------ QUOTED PASSAGE
CFD trading allows you to speculate on the price movements of an array of financial instruments. You can opt to go long and ‘buy’ if you believe the market price will rise, or go short and ‘sell’ if you think the market price will fall. You do not own the underlying asset you are speculating on, and therefore you are exempt from stamp duty. Find out more on our what are CFDs? page to help determine if they are right for you.

Commission explained

CFD commissions are only applicable for CFD shares. Therefore, opening and closing positions are commission-free for all forex, indices, cryptocurrencies, commodities and treasuries instruments. CFD share trades attract a commission charge for each trade. UK share trades cost 10 basis points (0.10%) with a £9 minimum commission charge per trade​​.  

To determine how much commission you would pay, multiply your position size by the applicable commission rate.
------------
WRITTEN TASK A:
According to the CFD trading passage, why are traders exempt from stamp duty?
WRITTEN TASK B:
Write what comes next in the passage on CFD trading and commission, starting after its final sentence.
------ RAW DATA
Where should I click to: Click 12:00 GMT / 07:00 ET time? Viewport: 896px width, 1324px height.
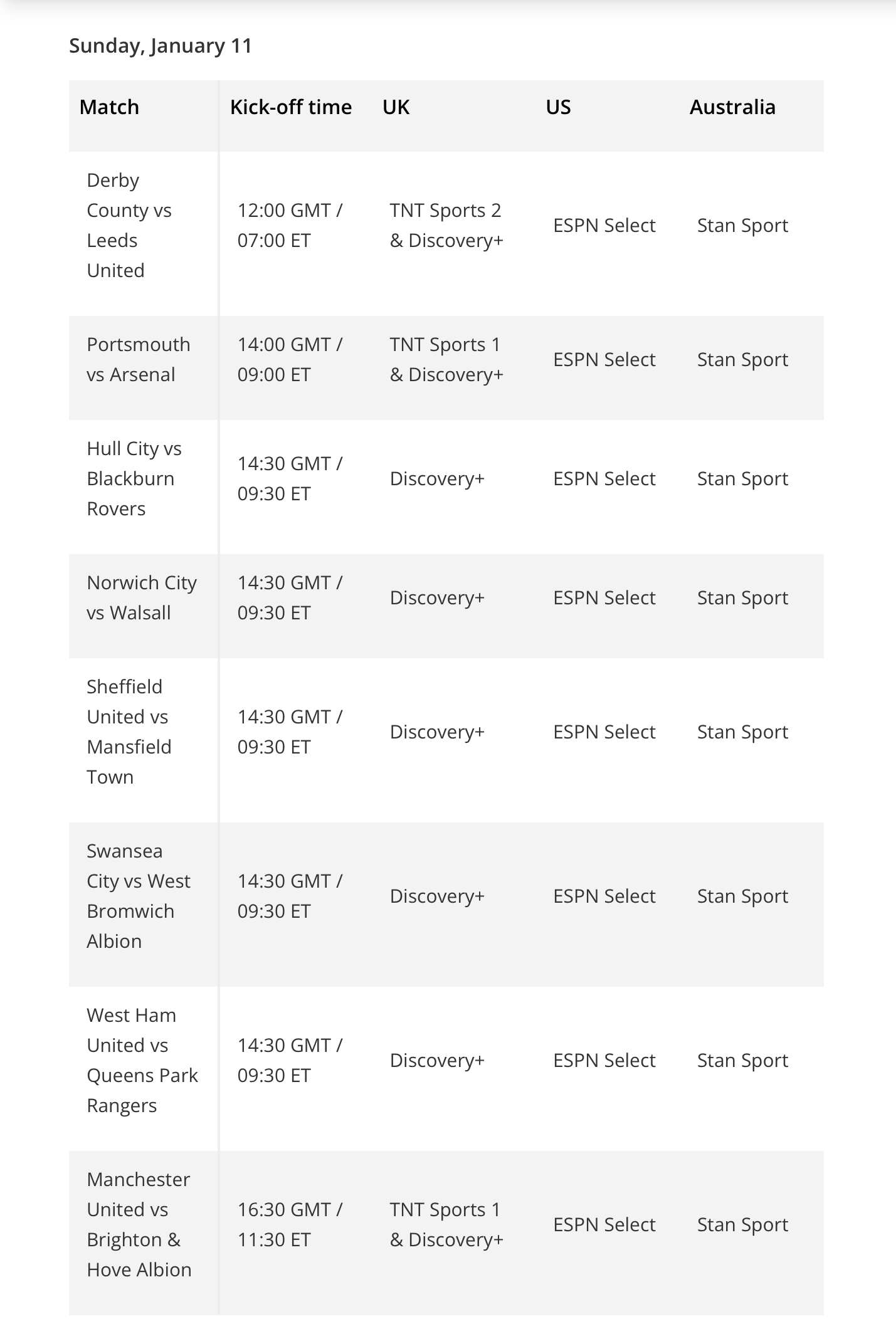coord(290,225)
------------
TASK ANSWER A:
Traders don't own the underlying asset they are speculating on, so they are exempt from stamp duty.

TASK ANSWER B:
Holding costs explained

If you hold any position after 5pm New York time, you will be charged a holding cost, or if the position has a fixed expiry the cost is built into the price of the product.​​​

We calculate the holding rate applicable to the holding cost based on the interbank rate of the currency in which the product is denominated. For example, the UK 100 (pound sterling) is based on the London Interbank Offered Rate (Libor). For buy positions, we charge 0.0082% above Libor and for sell positions you receive Libor minus 0.0082%, unless the underlying interbank rate is equal to or less than 0.0082%, in which case sell positions may incur a holding cost.

You can view your historic holding costs by clicking on the account menu and then the history tab.

View further information on how CFDs work and the benefits of CFD trading, such as going short and hedging physical shares.

Why trade CFDs with CMC Markets?

Here at CMC Markets we have been experts in CFD and spread betting trading since 1989. With 29 years’ experience in trading on the financial markets, you can be confident you’re trading CFDs with the right provider. We have a dedicated support team available 24 hours a day from Sunday evening through to Friday evening, to assist you with any problems you might have. There’s a lot to consider when choosing a trading partner, so make sure you visit our ‘why CMC’ page to see what makes us different.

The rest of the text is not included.